▸ Written task
In the records below, reproduce everything from the line containing "This screenshot has" down to the end of the records, leaving out the pictures.

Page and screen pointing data
---

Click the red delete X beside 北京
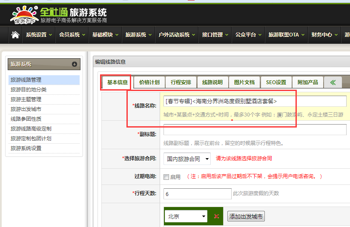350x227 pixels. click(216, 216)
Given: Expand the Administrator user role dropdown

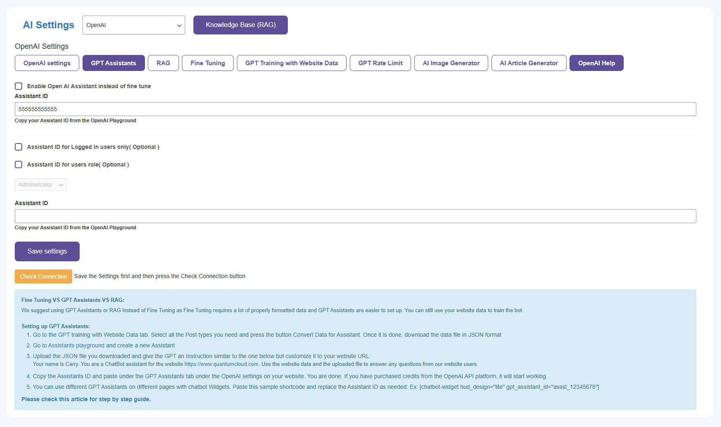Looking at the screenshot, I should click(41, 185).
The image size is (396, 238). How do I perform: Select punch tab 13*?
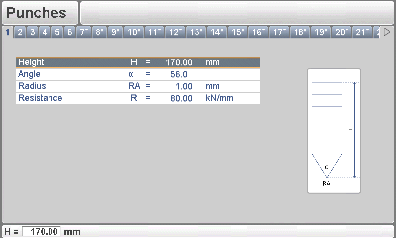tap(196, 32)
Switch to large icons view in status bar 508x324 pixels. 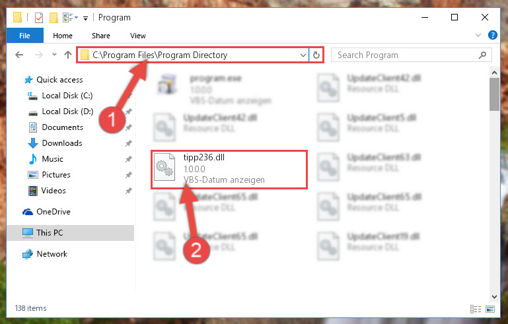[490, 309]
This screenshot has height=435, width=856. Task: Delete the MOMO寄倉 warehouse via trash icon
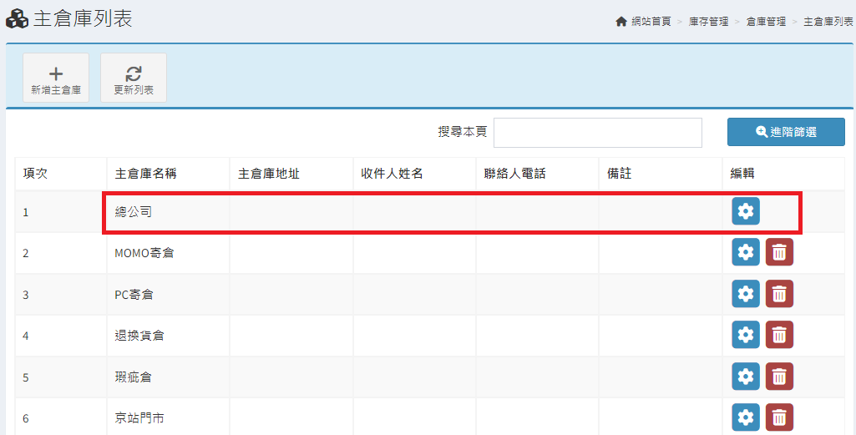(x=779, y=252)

---

▸ The response
This screenshot has height=435, width=856. Task: Delete the MOMO寄倉 warehouse via trash icon
(x=779, y=252)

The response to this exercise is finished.